So when I think about the cross, I think about Jesus’ saving work on the cross. The question of the cross to me is connected to the question or salvation. What does it mean to be saved? You definitely heard me preach on this before. Our salvation does not begin when we die. We do not wait to experience new life in Christ until after we die. Salvation starts now. Methodist Founder John Wesley talks about this when he writes about salvation. “It is not something at a distance. It is a present thing, a blessing which, through the free mercy of God, ye are now in possession of.” We are saved now and being saved day by day.
So what are we being saved from? Let’s go to today’s scripture to talk about that. In it, we have this story of Pilate asking the crowd who should be crucified: Jesus the Christ or this prisoner named Barabbas. Now Barabbas was understood to be a violent revolutionary. The text says he was arrested alongside murderers.
Pilate gives the crowd a choice. We are invited, I think, to see ourselves reflected in the crowd here. The crowd has this choice. They want their power back. They want to get rid of the Roman Empire. They have been expecting a Messiah, a Savior, who would overthrow the government. So they have to choose. Which of these saviors do they want?
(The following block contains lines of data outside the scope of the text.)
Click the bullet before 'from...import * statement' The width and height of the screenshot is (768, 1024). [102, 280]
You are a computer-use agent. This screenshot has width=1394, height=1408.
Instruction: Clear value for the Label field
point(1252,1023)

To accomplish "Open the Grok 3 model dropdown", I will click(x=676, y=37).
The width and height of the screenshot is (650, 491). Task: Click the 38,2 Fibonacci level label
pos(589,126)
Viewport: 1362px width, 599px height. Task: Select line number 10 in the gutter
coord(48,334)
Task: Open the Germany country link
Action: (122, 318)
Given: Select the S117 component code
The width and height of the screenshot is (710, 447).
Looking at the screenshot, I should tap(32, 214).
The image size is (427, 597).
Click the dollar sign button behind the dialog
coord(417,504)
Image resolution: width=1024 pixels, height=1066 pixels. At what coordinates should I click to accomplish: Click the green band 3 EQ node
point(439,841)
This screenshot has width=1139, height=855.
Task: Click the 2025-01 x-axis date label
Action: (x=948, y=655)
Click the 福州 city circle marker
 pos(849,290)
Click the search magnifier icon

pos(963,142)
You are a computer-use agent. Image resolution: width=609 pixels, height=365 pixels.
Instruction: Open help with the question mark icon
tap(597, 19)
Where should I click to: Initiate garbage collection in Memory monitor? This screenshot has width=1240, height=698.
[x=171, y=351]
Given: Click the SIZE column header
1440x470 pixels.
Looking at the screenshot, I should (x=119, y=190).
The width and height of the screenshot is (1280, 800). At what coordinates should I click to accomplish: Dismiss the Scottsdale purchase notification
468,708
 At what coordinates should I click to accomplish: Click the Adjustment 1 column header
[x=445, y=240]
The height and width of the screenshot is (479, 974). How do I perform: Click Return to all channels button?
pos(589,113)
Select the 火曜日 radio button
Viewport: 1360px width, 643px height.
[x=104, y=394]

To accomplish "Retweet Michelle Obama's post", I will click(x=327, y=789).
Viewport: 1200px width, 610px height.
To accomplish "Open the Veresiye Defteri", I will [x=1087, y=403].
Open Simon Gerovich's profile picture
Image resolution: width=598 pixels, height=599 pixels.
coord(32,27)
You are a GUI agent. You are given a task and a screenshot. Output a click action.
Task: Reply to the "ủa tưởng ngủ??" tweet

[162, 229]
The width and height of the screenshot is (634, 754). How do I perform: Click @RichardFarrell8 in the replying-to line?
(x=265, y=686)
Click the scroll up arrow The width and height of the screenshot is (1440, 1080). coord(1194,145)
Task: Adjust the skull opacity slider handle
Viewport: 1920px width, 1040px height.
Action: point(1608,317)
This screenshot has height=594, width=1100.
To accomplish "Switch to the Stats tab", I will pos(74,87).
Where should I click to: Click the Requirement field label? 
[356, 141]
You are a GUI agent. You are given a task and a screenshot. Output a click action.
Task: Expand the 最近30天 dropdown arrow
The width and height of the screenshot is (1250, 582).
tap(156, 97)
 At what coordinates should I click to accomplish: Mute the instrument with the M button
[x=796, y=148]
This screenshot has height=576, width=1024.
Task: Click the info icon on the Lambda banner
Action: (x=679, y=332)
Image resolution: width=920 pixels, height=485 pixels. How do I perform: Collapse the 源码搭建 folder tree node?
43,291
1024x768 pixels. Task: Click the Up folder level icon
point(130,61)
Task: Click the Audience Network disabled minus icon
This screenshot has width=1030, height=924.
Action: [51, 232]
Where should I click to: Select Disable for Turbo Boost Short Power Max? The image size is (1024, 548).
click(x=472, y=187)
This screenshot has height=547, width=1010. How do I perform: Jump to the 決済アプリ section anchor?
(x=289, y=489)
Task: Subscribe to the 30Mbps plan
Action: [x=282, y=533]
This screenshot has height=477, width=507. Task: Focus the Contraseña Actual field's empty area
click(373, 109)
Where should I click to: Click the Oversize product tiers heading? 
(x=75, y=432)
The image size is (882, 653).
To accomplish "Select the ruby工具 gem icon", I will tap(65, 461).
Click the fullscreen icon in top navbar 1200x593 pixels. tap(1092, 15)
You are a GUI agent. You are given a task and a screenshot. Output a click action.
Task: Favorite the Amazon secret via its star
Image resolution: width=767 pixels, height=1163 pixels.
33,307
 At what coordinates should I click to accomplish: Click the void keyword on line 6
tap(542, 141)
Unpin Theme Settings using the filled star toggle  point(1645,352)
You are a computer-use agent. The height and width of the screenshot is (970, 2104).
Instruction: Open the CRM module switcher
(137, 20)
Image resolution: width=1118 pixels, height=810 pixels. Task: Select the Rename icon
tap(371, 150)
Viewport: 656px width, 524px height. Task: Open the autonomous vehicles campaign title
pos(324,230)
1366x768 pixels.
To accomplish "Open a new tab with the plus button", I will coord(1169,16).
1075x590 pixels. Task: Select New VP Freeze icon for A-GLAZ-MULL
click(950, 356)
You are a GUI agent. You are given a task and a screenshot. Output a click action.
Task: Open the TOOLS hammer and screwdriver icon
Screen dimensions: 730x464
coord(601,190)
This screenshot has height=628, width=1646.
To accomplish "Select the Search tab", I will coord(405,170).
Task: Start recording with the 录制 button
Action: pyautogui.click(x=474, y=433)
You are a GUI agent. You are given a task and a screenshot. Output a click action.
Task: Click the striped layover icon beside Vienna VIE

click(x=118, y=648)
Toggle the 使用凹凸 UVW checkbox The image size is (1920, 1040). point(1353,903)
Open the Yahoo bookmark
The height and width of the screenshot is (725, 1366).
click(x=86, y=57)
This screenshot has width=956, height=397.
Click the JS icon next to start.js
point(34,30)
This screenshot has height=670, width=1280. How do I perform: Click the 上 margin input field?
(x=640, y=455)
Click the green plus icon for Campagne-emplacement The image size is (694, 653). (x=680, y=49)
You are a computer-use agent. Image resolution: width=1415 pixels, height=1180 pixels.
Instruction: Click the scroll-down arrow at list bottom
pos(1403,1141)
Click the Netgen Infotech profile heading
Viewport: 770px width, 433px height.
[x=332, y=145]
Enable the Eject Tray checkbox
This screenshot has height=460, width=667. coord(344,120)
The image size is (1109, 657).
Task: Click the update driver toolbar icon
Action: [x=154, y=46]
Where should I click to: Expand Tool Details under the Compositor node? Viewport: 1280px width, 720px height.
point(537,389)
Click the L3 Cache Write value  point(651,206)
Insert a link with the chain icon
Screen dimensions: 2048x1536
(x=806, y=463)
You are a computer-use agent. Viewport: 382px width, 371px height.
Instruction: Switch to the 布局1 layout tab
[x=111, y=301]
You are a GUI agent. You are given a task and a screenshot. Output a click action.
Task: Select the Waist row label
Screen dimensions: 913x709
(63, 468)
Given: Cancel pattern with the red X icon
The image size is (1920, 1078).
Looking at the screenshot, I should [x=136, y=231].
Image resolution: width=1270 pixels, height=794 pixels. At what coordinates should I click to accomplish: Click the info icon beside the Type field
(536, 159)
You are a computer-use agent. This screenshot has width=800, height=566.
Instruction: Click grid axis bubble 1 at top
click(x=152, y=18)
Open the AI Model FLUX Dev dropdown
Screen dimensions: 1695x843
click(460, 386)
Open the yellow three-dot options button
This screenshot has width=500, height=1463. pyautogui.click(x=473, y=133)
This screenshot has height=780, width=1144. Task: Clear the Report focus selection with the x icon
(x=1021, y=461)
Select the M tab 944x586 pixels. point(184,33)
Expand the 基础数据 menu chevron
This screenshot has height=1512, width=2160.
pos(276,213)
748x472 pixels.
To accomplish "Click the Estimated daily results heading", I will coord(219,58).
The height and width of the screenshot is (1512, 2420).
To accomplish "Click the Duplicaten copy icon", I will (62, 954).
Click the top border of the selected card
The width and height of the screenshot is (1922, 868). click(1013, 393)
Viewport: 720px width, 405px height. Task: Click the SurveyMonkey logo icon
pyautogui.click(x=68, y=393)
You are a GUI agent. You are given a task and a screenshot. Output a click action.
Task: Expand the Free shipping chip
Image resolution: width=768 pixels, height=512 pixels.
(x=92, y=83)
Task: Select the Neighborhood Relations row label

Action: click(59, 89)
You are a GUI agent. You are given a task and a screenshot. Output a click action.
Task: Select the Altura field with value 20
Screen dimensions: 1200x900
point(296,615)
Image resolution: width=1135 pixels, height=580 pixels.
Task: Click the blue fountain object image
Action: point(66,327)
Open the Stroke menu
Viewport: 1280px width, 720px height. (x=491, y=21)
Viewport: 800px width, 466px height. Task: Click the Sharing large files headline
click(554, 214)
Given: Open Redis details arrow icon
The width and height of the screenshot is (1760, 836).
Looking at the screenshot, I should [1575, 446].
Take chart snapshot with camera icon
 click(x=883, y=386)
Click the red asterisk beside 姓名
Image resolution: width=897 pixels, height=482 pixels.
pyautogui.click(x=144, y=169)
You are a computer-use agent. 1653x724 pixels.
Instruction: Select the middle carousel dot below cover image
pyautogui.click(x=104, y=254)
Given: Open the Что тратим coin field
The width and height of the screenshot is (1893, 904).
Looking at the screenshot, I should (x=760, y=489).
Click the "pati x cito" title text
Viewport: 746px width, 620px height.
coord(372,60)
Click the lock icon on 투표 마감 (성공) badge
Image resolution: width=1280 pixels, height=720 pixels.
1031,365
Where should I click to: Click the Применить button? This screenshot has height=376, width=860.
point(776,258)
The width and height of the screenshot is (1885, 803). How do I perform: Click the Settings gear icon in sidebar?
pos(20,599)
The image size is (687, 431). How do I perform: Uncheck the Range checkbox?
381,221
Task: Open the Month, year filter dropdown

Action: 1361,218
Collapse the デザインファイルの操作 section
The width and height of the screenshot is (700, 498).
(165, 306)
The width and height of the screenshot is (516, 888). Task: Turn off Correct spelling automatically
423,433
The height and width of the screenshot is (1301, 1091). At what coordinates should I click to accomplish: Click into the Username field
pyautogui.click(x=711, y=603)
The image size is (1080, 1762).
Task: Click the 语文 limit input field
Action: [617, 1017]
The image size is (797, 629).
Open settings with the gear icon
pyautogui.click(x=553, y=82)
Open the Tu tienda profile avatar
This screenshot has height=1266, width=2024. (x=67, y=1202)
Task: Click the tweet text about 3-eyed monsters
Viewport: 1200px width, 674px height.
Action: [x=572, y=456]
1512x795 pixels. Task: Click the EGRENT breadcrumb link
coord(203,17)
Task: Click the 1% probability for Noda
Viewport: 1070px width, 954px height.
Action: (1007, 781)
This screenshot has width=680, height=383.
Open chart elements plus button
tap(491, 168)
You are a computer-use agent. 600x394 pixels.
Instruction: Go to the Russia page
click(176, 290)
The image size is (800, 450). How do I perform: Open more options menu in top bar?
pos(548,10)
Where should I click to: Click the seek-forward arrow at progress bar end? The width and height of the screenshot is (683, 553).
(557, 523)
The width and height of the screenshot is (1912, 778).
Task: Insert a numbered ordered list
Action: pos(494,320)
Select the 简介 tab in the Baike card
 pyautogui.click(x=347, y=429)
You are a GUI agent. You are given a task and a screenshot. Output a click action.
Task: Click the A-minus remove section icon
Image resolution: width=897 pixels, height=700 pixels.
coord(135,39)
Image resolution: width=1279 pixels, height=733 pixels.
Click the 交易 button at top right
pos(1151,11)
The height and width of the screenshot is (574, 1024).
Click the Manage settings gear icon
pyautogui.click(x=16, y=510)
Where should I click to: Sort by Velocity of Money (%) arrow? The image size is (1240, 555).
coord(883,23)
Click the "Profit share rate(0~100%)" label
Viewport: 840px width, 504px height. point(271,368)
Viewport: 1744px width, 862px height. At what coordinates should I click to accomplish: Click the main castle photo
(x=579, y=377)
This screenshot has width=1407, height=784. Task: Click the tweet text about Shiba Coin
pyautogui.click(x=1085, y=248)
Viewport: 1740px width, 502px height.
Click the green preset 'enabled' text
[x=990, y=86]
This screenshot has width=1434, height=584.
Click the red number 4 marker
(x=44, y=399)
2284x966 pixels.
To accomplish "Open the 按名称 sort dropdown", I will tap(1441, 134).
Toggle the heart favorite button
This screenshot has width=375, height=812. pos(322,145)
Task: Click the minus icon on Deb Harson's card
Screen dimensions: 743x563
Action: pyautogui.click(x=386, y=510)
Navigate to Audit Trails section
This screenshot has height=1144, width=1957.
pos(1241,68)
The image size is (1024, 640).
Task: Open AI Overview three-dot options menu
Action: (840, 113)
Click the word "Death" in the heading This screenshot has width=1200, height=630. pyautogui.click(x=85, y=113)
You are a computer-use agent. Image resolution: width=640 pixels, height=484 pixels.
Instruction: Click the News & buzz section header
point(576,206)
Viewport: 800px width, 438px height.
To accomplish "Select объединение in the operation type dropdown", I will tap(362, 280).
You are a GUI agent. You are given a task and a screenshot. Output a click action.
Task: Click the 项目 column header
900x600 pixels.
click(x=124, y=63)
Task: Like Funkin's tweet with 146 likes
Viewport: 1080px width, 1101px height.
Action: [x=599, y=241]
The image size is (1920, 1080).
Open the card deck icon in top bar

Are they going to pick the way of violence and the coercive, manipulative, power of domination and fear symbolized by Barabbas? Or are they going to choose the way of love and peace through self-sacrifice and alignment with the poor and weak symbolized by Jesus who does not even try to argue to defend himself in this situation?
The choice. Barabbas – the way of violence and domination through fear. Jesus – the way of love where power comes through weakness.
The crowd chooses Barabbas. Even though this Jesus guy caught their attention and allegiance right up until this defining moment, when it came right down to it, the crowd chose the way of violence. They wanted their land back, and they were willing to align themselves with those who would kill for it.
In order to justify that, they had to get rid of the one who reminded them of who God was and what God would have had them do. They shouted, “Crucify him.”
When we choose that way of the crowd, we are lost. We are lost in violence. We are lost in dehumanization. We are alienated from God and ourselves. We are lost when we choose worldly, sword-bearing, gun-toting leaders over the One Who Saves in a totally different way.
But lucky for us, we can still choose. Unlike that first-century crowd, we can still choose Jesus.
We can be saved from violence and despair and death. We can be saved for holiness and a life lived in God’s presence now. The earliest theologians, Athanasius and the Cappadocians, thought of salvation as a process of becoming perfected in God’s love. In this life, we can be saved from being like that crowd. We can be saved from the human tendency toward violence and sin against other human beings, and we can be recreated to be like Christ. We can be self-giving, always compassionate, conduits of peace and justice. We can choose the way of the cross. Daily.
We can do this without fear. Because our faith is not just about crucifixion. It is about crucifixion AND resurrection.
Friends, what looks more like Jesus…the story of Malala or the story of violent insurrectionists? Where do you see Christ at work more…in the story of a young girl standing up for other young girls seeking education to better themselves… or in the machine guns of the extremists who would use violence to force everyone to believe how they do?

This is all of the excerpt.